Tomb Raider Remastered sports remastered graphics along with support for modern over the shoulder third person controls. The tank controls feel terrible for about the first thirty minutes, but after that you quickly adjust and you realize that they are really the only option, since the game was designed around them. It's just so much easier to line up those jumps, and the camera, your constant enemy, is sometimes even worse with the modern scheme. Every one of Lara's movements has to be considered, which isn't something normal in modern games, but it gets you thinking about how novel moving around in a 3D space was in 1996. Exploration was part of the pitch, but unlike Dark Forces Remastered, Tomb Raider has much better level design. In fact, I'd say I've had as much fun exploring Peru, Greece, and Egypt as I've had in any other game in recent memory. There's no objective arrow, or even a checklist telling you what to do. Now I'm not saying that I didn't miss a switch or get lost in Greece's infamous Cistern level. But the sprawling labyrinths fit the setting, and a key hunt (especially when the key is the Eye of Horus or some other artifact) just makes more sense in Tomb Raider as opposed to your 90's shooter.
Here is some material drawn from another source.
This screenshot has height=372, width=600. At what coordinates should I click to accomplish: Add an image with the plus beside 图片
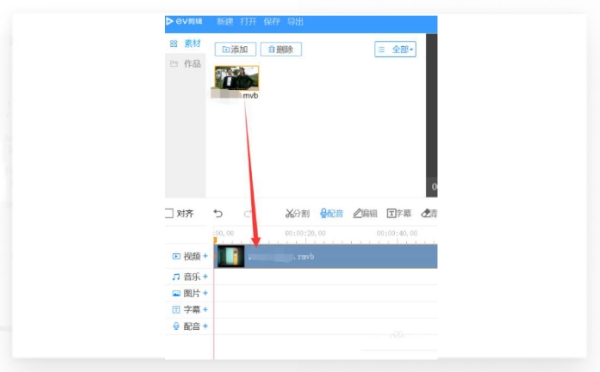click(205, 293)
However, despite loving this collection, I don't know if I'd recommend it to your average gamer. Tomb Raider is pretty fucking hard, and TR2 and TR3 are even harder, to the point where I might consider them to be some of the hardest games of their generation. The first game ramps up the difficulty pretty gradually, with the Peruvian levels being pretty straight forward, and the Greek ones just a bit harder. Still, you'll likely consult a walkthrough if you've never played these games (I actually have the official Prima Strategy guide from back in the day, and I consulted it for secrets). For the more intrepid among us, I really recommend checking these games out. They're really like nothing around today, and they're an incredible amount of fun.
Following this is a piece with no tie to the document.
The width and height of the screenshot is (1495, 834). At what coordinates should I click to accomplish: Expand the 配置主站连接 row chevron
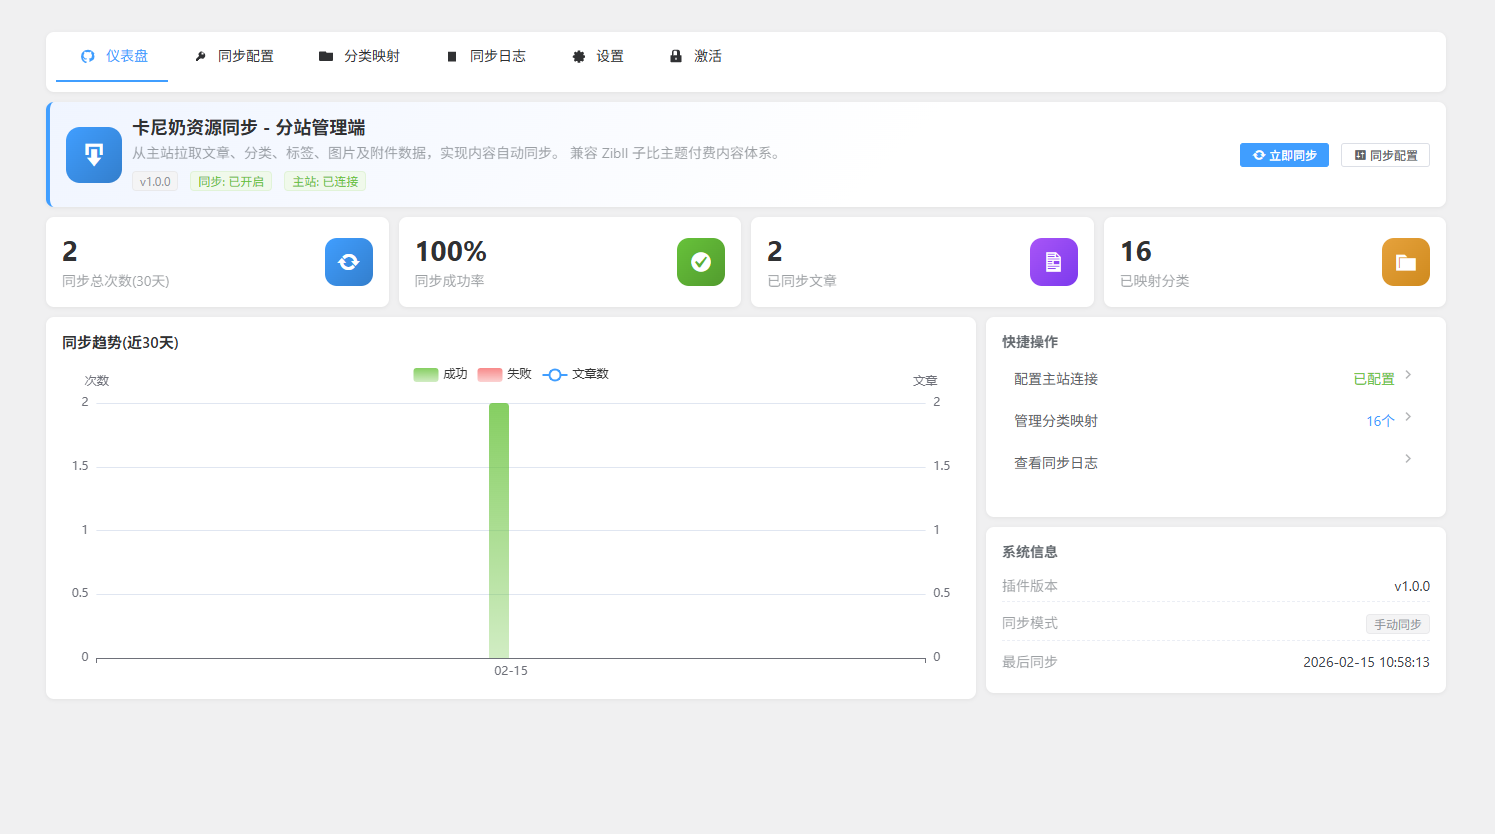(1407, 375)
Still in pretty good condition, unlike my Tomb Raider 3 guide.
I saw the Eagles of Death Metal in the Madison Theater in Cincinnati sometime around 2008. I was with my girlfriend, who is now my wife, and singer Jesse Hughes had a sore throat, but by damn, they put on a good, incredibly loud show. Heart On is filled with riff-heavy, 70's influenced boogie rock. Songs like "Anything But The Truth" and "Wannabe In L.A." have a Stonesy groove to them, while "(I Used To Couldn't Dance) Tight Pants" and "Prissy Prancing" remind me of ZZ Top. Even the one moment of sincerity "Now I'm A Fool" feels like Hughes is keeping his tongue firmly in cheek. This is a fun, danceable album, and it's a shame that it's sort of forgotten, at least, as far as I can tell. It was constantly in my iPod playlist circa 2008-2009, and having given it several relistens recently, it's damn near perfect. Bring back rock 'n' roll, people! Listen to Heart On and discover its many virtues.